僕が小笠原に長期滞在した理由のひとつは、これほどの景色が身近な存在になるということ。だから、小笠原には本当に良い思いをさせてもらった。
島で暮らす人々にとってもそれは同じことだろう。しかし、今回のルール適用により、自分たちの暮らす島なのに、島のほとんどの場所へ行けなくなってしまった。
僕は規制自体は仕方がないと思っている。残念ではあったが、反対という立場では無かった。しかし、だからこそ、「人間を立ち入り規制さえすれば世界遺産だ!」という考えは短絡的だと感じた。それでは、自分の暮らす島すら自由に立ち入れなくなった島の人々が報われないのだ。
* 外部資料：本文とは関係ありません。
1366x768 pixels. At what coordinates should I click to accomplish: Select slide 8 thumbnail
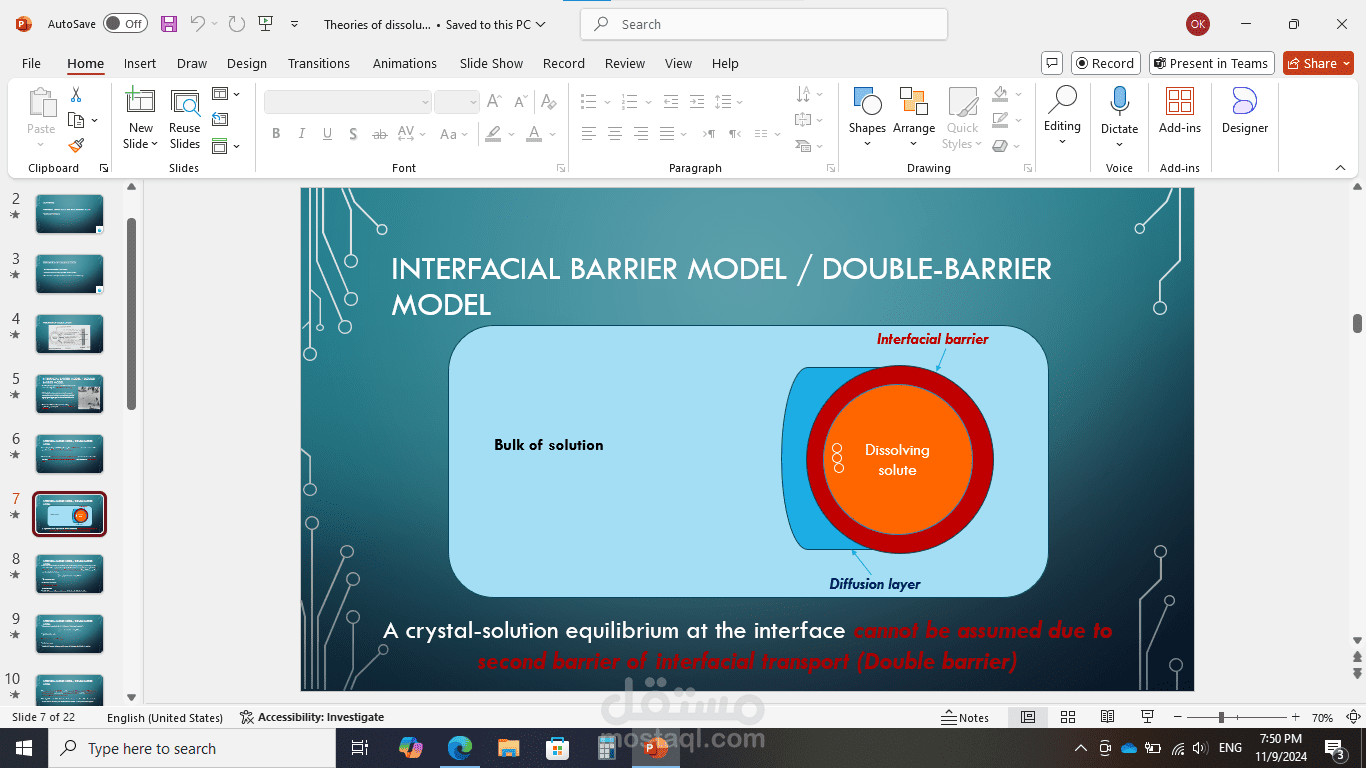[70, 574]
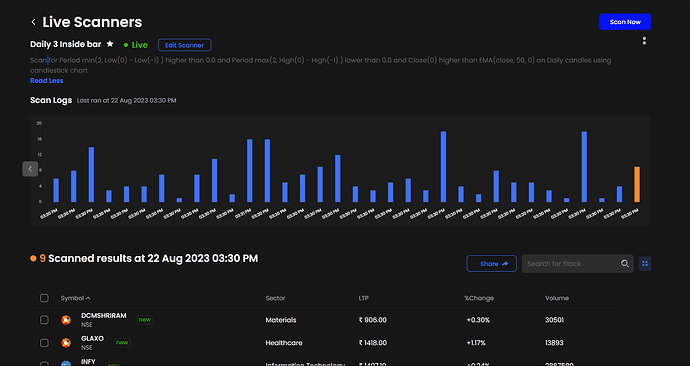Click the DCMSHRIRAM company logo
Image resolution: width=690 pixels, height=366 pixels.
(x=66, y=320)
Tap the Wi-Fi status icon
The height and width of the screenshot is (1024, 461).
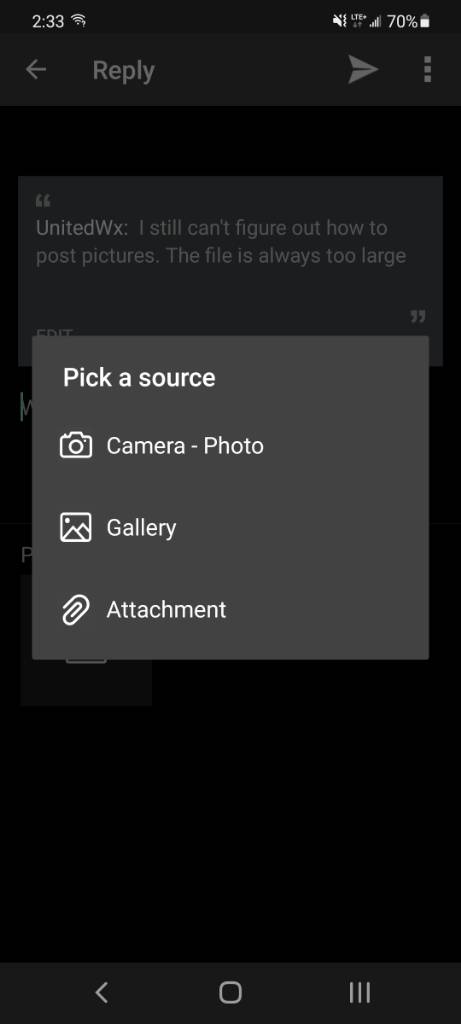click(78, 21)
僕は夕方ぎりぎりまでジニービーチを目に焼き付けることにした。
---------------------------------------------------------------------------------------世界遺産登録をめぐり、賛否は分かれた。はっきり言ってしまえば、エゴとエゴのぶつかりあいにすぎないだろう。しかし、時間は過ぎ、【森林生態系保護地域の利用ルール】も適用され、2011年6月24日、小笠原は “晴れて” 世界自然遺産登録となった。
以後、たびたび報じられる生態系破壊や観光客マナーのニュースを見ると、何とも言えない気持ちになる。